## What you have to do
Return each line of the data below that contains the word "Open".

## Records provided
------

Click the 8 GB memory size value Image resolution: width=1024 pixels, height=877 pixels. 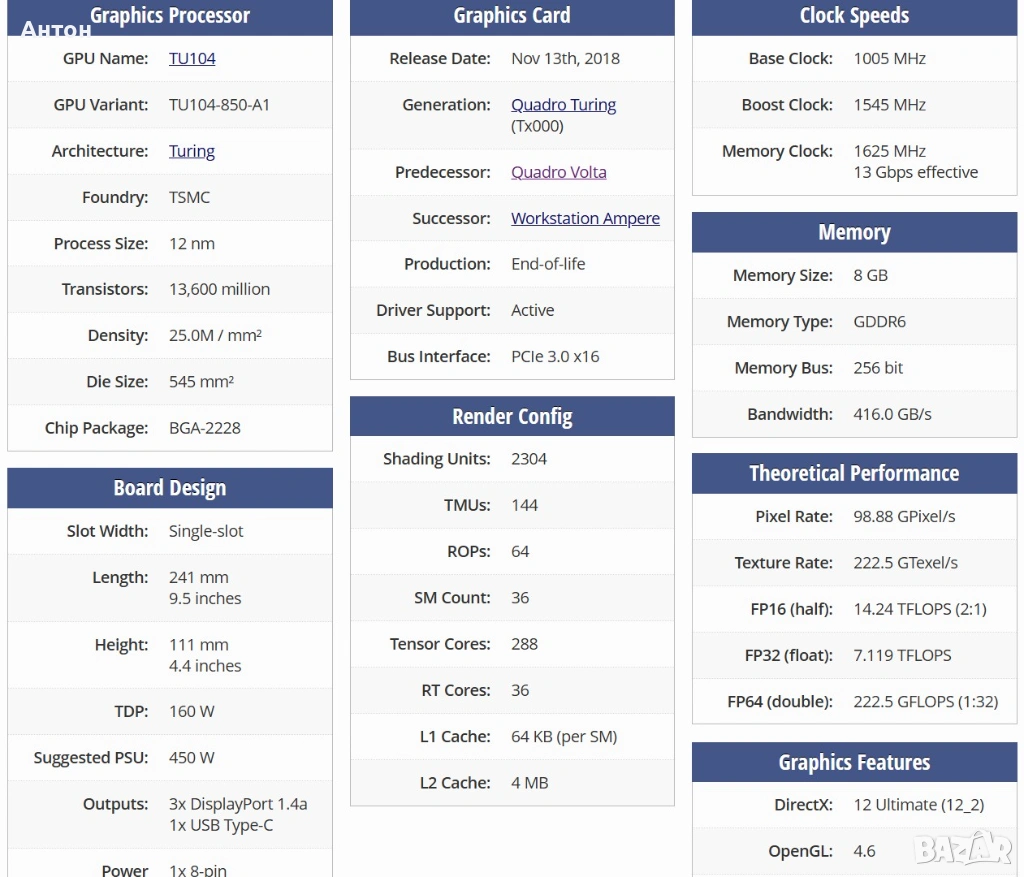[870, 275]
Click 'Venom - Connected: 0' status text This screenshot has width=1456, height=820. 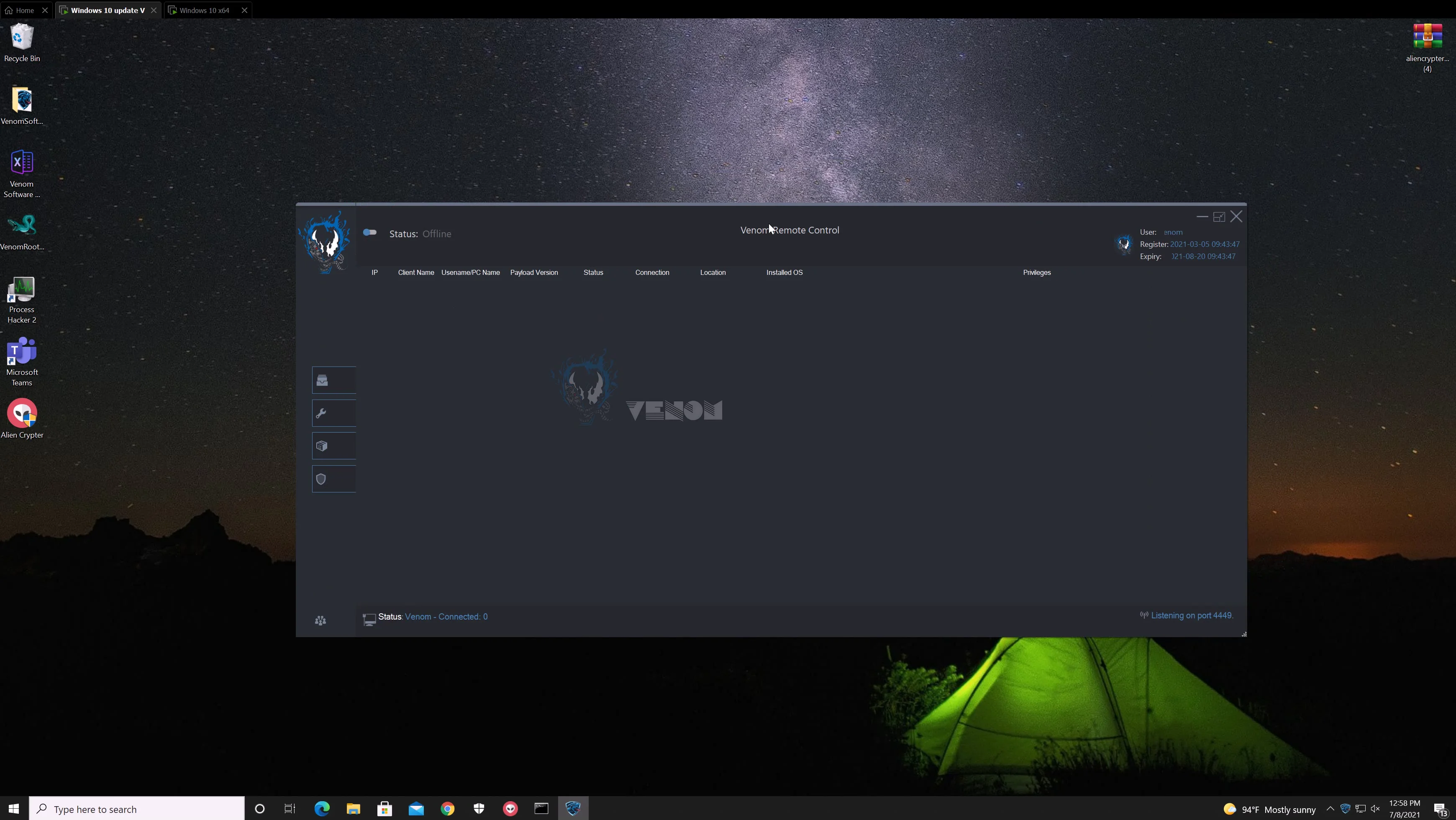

------

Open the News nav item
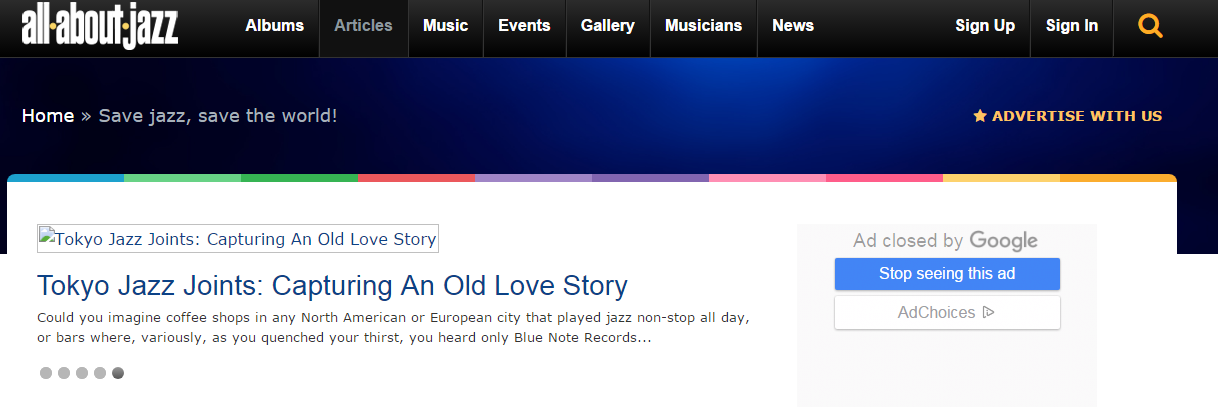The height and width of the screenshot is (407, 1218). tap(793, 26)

------

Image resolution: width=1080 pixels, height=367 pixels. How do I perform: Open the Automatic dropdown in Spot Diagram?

------

## Solution
Open the News nav item
Image resolution: width=1080 pixels, height=367 pixels. How do I perform: Open the Automatic dropdown in Spot Diagram?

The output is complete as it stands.